Data records
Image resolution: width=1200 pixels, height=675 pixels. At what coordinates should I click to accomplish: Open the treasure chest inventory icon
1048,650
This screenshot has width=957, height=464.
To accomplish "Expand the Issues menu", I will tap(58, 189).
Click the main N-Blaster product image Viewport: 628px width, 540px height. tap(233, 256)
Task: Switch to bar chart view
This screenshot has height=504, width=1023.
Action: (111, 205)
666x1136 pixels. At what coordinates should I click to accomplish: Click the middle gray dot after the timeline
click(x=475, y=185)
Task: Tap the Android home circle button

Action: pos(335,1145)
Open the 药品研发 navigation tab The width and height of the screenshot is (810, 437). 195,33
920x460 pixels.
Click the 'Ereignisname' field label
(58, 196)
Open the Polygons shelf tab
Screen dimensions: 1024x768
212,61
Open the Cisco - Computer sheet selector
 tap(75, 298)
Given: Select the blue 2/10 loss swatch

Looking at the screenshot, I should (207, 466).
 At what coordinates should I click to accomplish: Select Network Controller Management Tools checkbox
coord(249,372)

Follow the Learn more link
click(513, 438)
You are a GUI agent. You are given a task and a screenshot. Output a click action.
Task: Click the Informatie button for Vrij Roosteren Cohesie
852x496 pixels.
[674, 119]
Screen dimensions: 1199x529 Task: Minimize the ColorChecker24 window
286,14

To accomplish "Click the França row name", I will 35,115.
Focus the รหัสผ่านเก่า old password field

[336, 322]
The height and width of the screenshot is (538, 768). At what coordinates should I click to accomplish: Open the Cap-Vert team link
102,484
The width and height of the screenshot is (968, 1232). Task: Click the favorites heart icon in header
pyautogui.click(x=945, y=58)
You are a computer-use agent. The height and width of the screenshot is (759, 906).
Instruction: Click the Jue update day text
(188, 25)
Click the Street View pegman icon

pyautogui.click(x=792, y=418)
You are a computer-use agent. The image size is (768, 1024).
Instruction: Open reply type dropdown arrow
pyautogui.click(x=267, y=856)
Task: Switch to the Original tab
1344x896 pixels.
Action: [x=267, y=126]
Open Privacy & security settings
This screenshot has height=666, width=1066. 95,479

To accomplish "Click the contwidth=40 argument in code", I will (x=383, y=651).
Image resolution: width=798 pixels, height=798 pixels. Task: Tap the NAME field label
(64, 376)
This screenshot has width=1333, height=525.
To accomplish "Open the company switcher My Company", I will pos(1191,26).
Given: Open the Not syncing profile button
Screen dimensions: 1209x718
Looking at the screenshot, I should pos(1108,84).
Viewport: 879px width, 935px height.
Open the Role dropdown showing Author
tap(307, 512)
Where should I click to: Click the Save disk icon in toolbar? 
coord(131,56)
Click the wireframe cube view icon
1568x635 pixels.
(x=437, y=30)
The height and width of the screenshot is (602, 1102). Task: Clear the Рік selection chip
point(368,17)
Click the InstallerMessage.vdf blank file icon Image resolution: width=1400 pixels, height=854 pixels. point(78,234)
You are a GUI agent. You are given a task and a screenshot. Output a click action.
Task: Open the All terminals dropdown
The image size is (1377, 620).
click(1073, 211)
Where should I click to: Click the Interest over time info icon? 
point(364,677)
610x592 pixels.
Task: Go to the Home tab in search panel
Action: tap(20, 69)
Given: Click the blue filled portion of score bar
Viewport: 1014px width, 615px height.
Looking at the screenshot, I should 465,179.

## Brief
Reproduce each entry precisely, so that nothing differs from the original.

## Exercise answer
Image resolution: width=1200 pixels, height=675 pixels. At what coordinates should I click to accomplish: Open the treasure chest inventory icon
1048,650
This screenshot has width=957, height=464.
To accomplish "Expand the Issues menu", I will tap(58, 189).
Click the main N-Blaster product image Viewport: 628px width, 540px height. tap(233, 256)
Task: Switch to bar chart view
This screenshot has height=504, width=1023.
Action: (111, 205)
666x1136 pixels. At what coordinates should I click to accomplish: Click the middle gray dot after the timeline
click(x=475, y=185)
Task: Tap the Android home circle button

Action: pos(335,1145)
Open the 药品研发 navigation tab The width and height of the screenshot is (810, 437). 195,33
920x460 pixels.
Click the 'Ereignisname' field label
(58, 196)
Open the Polygons shelf tab
Screen dimensions: 1024x768
212,61
Open the Cisco - Computer sheet selector
 tap(75, 298)
Given: Select the blue 2/10 loss swatch

Looking at the screenshot, I should (207, 466).
 At what coordinates should I click to accomplish: Select Network Controller Management Tools checkbox
coord(249,372)

Follow the Learn more link
click(513, 438)
You are a GUI agent. You are given a task and a screenshot. Output a click action.
Task: Click the Informatie button for Vrij Roosteren Cohesie
852x496 pixels.
[674, 119]
Screen dimensions: 1199x529 Task: Minimize the ColorChecker24 window
286,14

To accomplish "Click the França row name", I will 35,115.
Focus the รหัสผ่านเก่า old password field

[336, 322]
The height and width of the screenshot is (538, 768). At what coordinates should I click to accomplish: Open the Cap-Vert team link
102,484
The width and height of the screenshot is (968, 1232). Task: Click the favorites heart icon in header
pyautogui.click(x=945, y=58)
You are a computer-use agent. The height and width of the screenshot is (759, 906).
Instruction: Click the Jue update day text
(188, 25)
Click the Street View pegman icon

pyautogui.click(x=792, y=418)
You are a computer-use agent. The image size is (768, 1024).
Instruction: Open reply type dropdown arrow
pyautogui.click(x=267, y=856)
Task: Switch to the Original tab
1344x896 pixels.
Action: [x=267, y=126]
Open Privacy & security settings
This screenshot has height=666, width=1066. 95,479

To accomplish "Click the contwidth=40 argument in code", I will (x=383, y=651).
Image resolution: width=798 pixels, height=798 pixels. Task: Tap the NAME field label
(64, 376)
This screenshot has width=1333, height=525.
To accomplish "Open the company switcher My Company", I will pos(1191,26).
Given: Open the Not syncing profile button
Screen dimensions: 1209x718
Looking at the screenshot, I should pos(1108,84).
Viewport: 879px width, 935px height.
Open the Role dropdown showing Author
tap(307, 512)
Where should I click to: Click the Save disk icon in toolbar? 
coord(131,56)
Click the wireframe cube view icon
1568x635 pixels.
(x=437, y=30)
The height and width of the screenshot is (602, 1102). Task: Clear the Рік selection chip
point(368,17)
Click the InstallerMessage.vdf blank file icon Image resolution: width=1400 pixels, height=854 pixels. point(78,234)
You are a GUI agent. You are given a task and a screenshot. Output a click action.
Task: Open the All terminals dropdown
The image size is (1377, 620).
click(1073, 211)
Where should I click to: Click the Interest over time info icon? 
point(364,677)
610x592 pixels.
Task: Go to the Home tab in search panel
Action: tap(20, 69)
Given: Click the blue filled portion of score bar
Viewport: 1014px width, 615px height.
Looking at the screenshot, I should 465,179.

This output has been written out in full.